Badio eût à dire: “Toute ville qui ne donne pas envie de la revisiter,mérite d’être brûlée”. Pyromanie de l’esprit, pyromanie des mots, contournons ces flammes à Petit-Goâve.

La ville m’a toujours accueilli de son grand rire. Un rire sincère mais nerveux quelque peu. Elle rit sans laisser apparaitre ses dents. Elle se cache dans l’ombre du pays, gravissime!

Savoir reconnaître sa valeur et agir différemment pour donner l’exemple, s’avèrent être parfois très efficaces

L’accueil des citadins, les mangues de 15 heures, les “kokoye” de 15h10, le “fritay” de 15h30,le bouyon de 15h40; voilà le festin irrespectueux du temps, mais digne d’un seigneur, que la ville nous a réservé.

Je vous le dis! La ville rit de propreté, elle rit d’énergie, sort ses belles dents de paix, d’amour pouvant mettre en branle tous les Oswald Durant, les Coriolan Ardouin sans mélancolie, les Vilaire, les Kabysh, quoi!
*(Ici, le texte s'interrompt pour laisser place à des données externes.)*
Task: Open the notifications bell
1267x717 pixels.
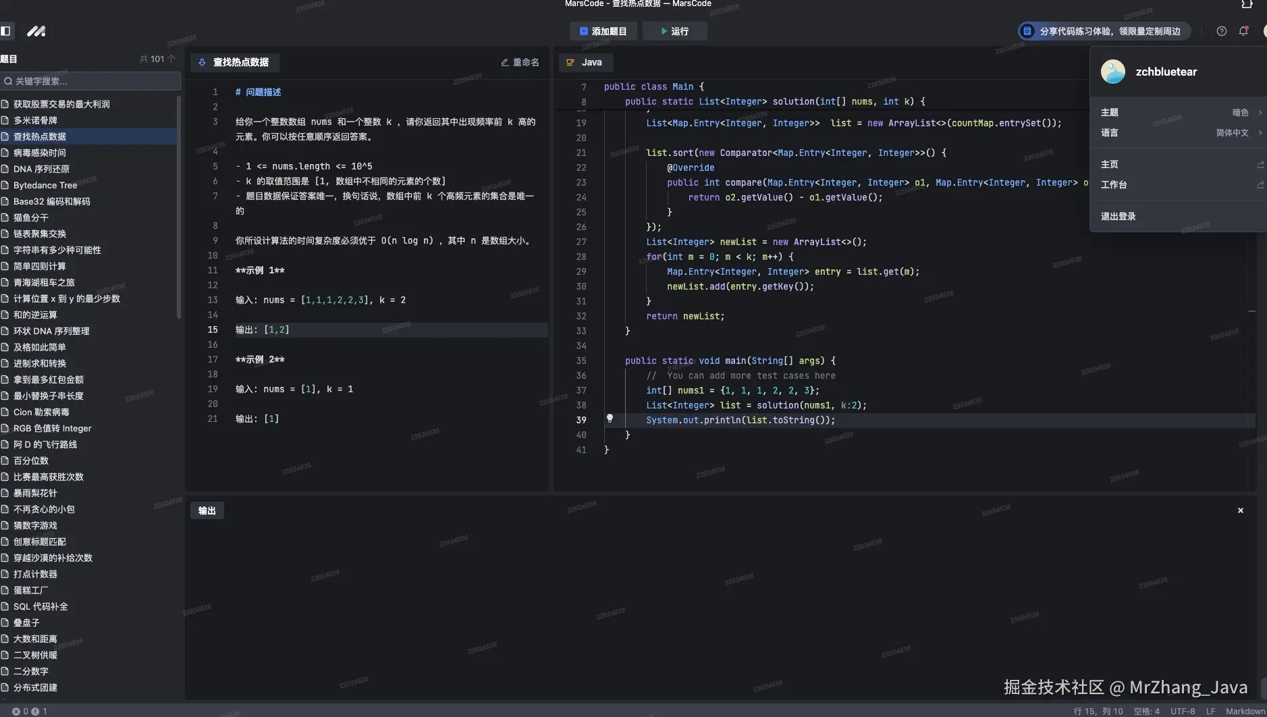Action: 1243,31
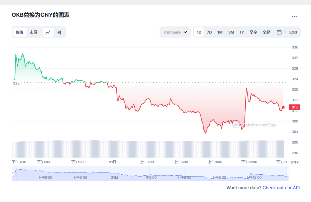
Task: Select the 1D time range tab
Action: [x=199, y=32]
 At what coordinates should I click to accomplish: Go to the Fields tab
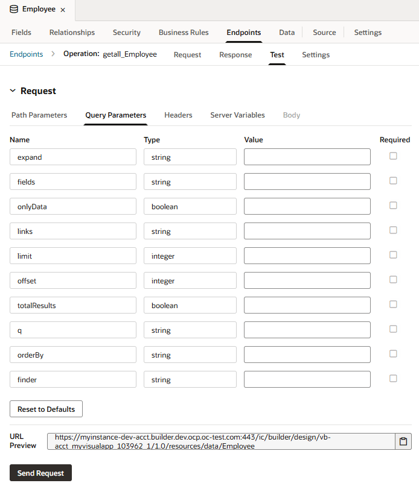pyautogui.click(x=21, y=32)
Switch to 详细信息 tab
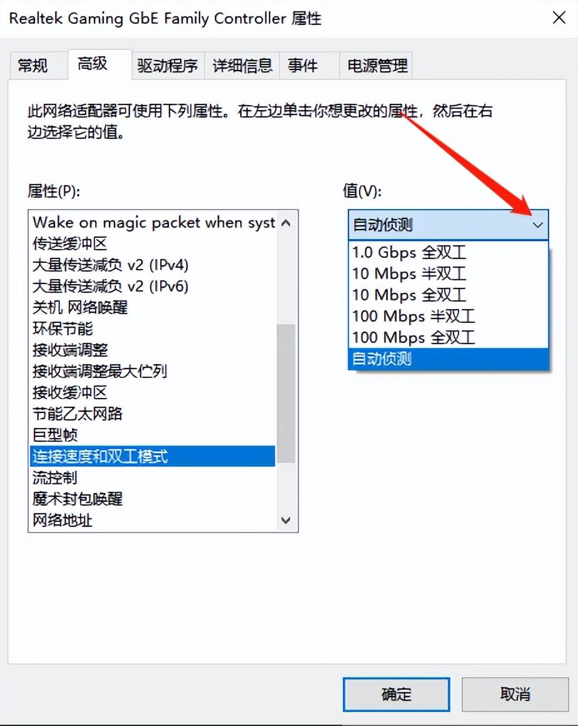This screenshot has width=578, height=726. (x=242, y=65)
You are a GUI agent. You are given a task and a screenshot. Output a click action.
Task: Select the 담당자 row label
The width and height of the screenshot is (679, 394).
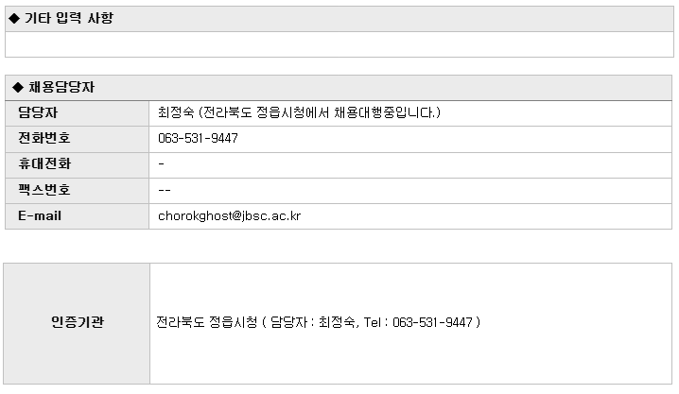[38, 112]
Mais vous rappelez-vous? Est-ce que vous vous rappelez avoir lu que le rire de la ville était quelque peu nerveux?

Voilà !

Le bord de mer met en branle les nerfs de la propreté et de l’union. L’immaculée de la mer se macule de tâches de détritus engendrés par des déchets que l’on appelle quand même homme.

Vulgaire?

Mille excuses!

Mais rappelez-vous également que la ville s’excuse pour son bord de mer. Elle s’excuse pour notre ami qui a déféqué à “Bon repos”. Elle s’excuse pour les pleurs de la mer.

Elle aimerait cesser de s’excuser mais s’excuse quand même des marchands, des petites entreprises du bord de mer, de la concurrence absurde qui s’y installe alors qu’on aurait pû faire une seule et grande entreprise ENSEMBLE. ENSEMBLE, redis-je!

Mais bon, je parle d’un concept nouveau, dois-je me taire peut-être?

“La mentalité qui a généré le problème, ne pourra jamais le résoudre”, c’est ce que Albert Einstein nous a appris. La balle est lancée dans cette optique pour dire à Petit-Goâve (la ville) qu’elle fait beaucoup d’effort, que son esprit est pur, qu’elle peut retrouver William James dans son changement de mentalité, s’accorder avec Einstein et rire sans réserve.

Un rire plein d’éclats, je dis! Éclats pouvant briller dans le miroir de la saleté de Port-au-Prince sous l’effet du soleil de l’union, du vivre ensemble. Et peut-être, peut-être….

Mes salutations à Petit-Goâve!

Hommage à une ère nouvelle que notre espoir peut nourrir ensemble!

N’embrasons pas encore cette ville mais je m’excuse encore.

Mes excuses car ma plume s’est quand même embrasée à ma troisième venue. Dommage!